> _Reading text_:
Quintin Hogg, Baron Hailsham of St Marylebone

From Academic Kids

Quintin McGarel Hogg, Baron Hailsham of St Marylebone (October 9, 1907October 12, 2001), formerly 2nd Viscount Hailsham (19501963), was a British Conservative politician.

Hogg was the son of Douglas Hogg, 1st Viscount Hailsham, who was Lord Chancellor under Stanley Baldwin. He attended Eton College and Christ Church, Oxford, and embarked on an academic career, becoming a Fellow of All Souls in 1931. Although he had originally read classics, he had won his prize fellowship in law, and was called to the bar in 1932.

In 1938, Hogg was chosen as a candidate for Parliament in the Oxford by-election. This election took place shortly after the Munich Agreement and the Labour candidate Patrick Gordon-Walker was persuaded to step down to allow a unified challenge to the Conservatives; A.D. Lindsay, the Master of Balliol College fought as an 'Independent Progressive' candidate. Hogg enthusiastically defended the appeasement policy of the Government, and despite support from undergraduates (who were unable to vote), Lindsay could not beat him.

Despite his background Hogg voted against Neville Chamberlain in the Norway debate of May 1940, and supported Winston Churchill. He served overseas during World War II. Hogg wrote a response to the succession of left-wing books such as Guilty Men called The Left was never Right in the run-up to the 1945 election.

Hogg's father died in 1950 and he had to move to the House of Lords to continue his political career as 2nd Viscount Hailsham. He continued as a leading member of the Conservative party, becoming First Lord of the Admiralty in 1956, and serving as Chairman of the party and campaign organiser for the 1959 general election. He was Leader of the House of Lords when Harold Macmillan, the prime minister, announced his sudden resignation for health reasons at the start of the 1963 Conservative Party conference.

At that time there was no formal ballot for the Conservative Party leadership. Lord Hailsham brought the contest into public view by announcing that he would use the Peerage Act to disclaim his title and fight a byelection to get back into the House of Commons. He failed to win the leadership but did win St Marylebone, his father's old constituency.

> _Job A_:
Print the rows between the line holding "Open the Finestra" and the line holding "Action: tap(1372, 47)", inclusive, reproducing each line exactly.

> _Supplied material_:

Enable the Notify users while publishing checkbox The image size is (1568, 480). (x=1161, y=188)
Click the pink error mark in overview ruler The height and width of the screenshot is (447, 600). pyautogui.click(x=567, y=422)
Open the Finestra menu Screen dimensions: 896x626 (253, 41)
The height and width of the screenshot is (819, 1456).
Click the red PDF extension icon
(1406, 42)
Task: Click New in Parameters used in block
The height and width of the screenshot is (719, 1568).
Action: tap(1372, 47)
* * *
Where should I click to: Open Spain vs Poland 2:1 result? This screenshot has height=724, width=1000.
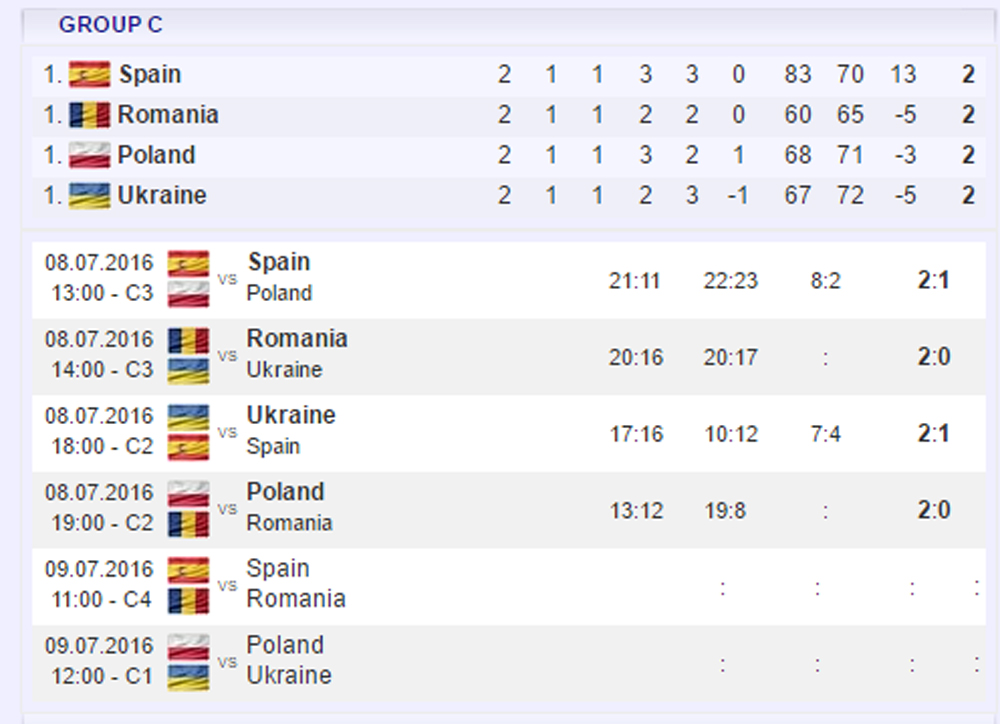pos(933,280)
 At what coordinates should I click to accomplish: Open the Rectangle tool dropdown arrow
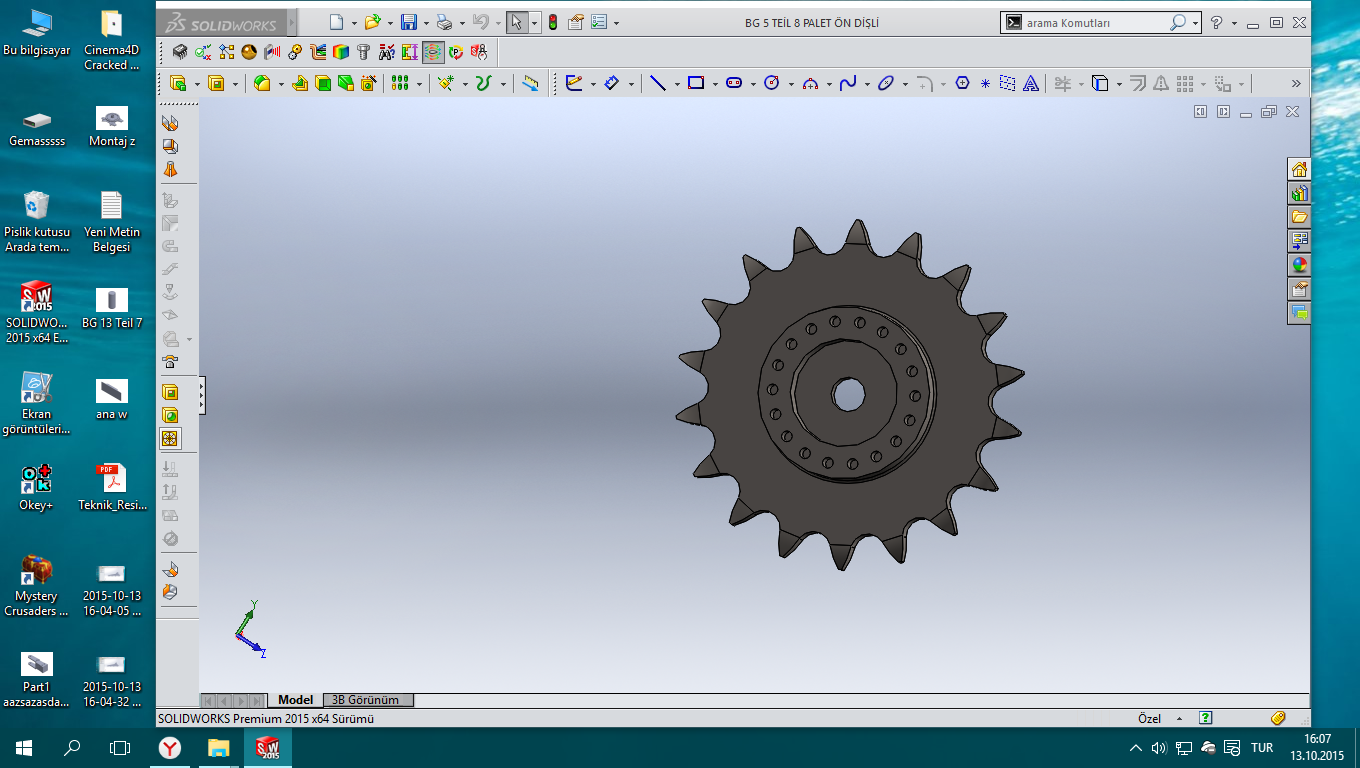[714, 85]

> _Job B_:
Output the passage of the Quintin Hogg article between "Quintin McGarel Hogg, Baron" and "bar in 1932.", inclusive, copied word for word.

> _Task response A_:
Open the Finestra menu Screen dimensions: 896x626 (253, 41)
The height and width of the screenshot is (819, 1456).
Click the red PDF extension icon
(1406, 42)
Task: Click New in Parameters used in block
The height and width of the screenshot is (719, 1568).
Action: tap(1372, 47)

> _Task response B_:
Quintin McGarel Hogg, Baron Hailsham of St Marylebone (October 9, 1907October 12, 2001), formerly 2nd Viscount Hailsham (19501963), was a British Conservative politician.

Hogg was the son of Douglas Hogg, 1st Viscount Hailsham, who was Lord Chancellor under Stanley Baldwin. He attended Eton College and Christ Church, Oxford, and embarked on an academic career, becoming a Fellow of All Souls in 1931. Although he had originally read classics, he had won his prize fellowship in law, and was called to the bar in 1932.